#### [What the task asks]
Using the passage about the Lee Family Digital Archive, explain in one to three sentences why a person who has a rare item is asked to contact the editor.

#### [Source passage]
The Lee Family Digital Archive is the largest online source for primary source materials concerning the Lee family of Virginia. It contains published and unpublished items, some well known to historians, others that are rare or have never before been put online. We are always looking for new letters, diaries, and books to add to our website. Do you have a rare item that you would like to donate or share with us? If so, please contact our editor, Colin Woodward, at  (804) 493-1940, about how you can contribute to this historic project.

[Entries on where items appear]
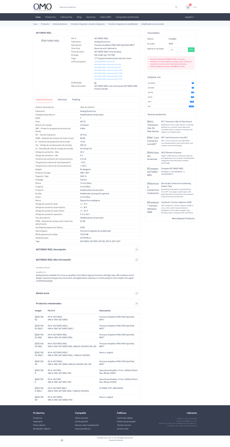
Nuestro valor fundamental (86, 425)
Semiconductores (60, 24)
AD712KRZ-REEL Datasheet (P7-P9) (107, 67)
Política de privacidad (126, 422)
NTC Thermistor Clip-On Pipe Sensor (176, 122)
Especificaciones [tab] (44, 99)
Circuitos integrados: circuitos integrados (88, 24)
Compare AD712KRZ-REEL (172, 168)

#### [Solution]
The archive is always looking for new letters, diaries, and books to add to its website. A person with a rare item to donate or share is asked to contact the editor, Colin Woodward, about how to contribute to the project.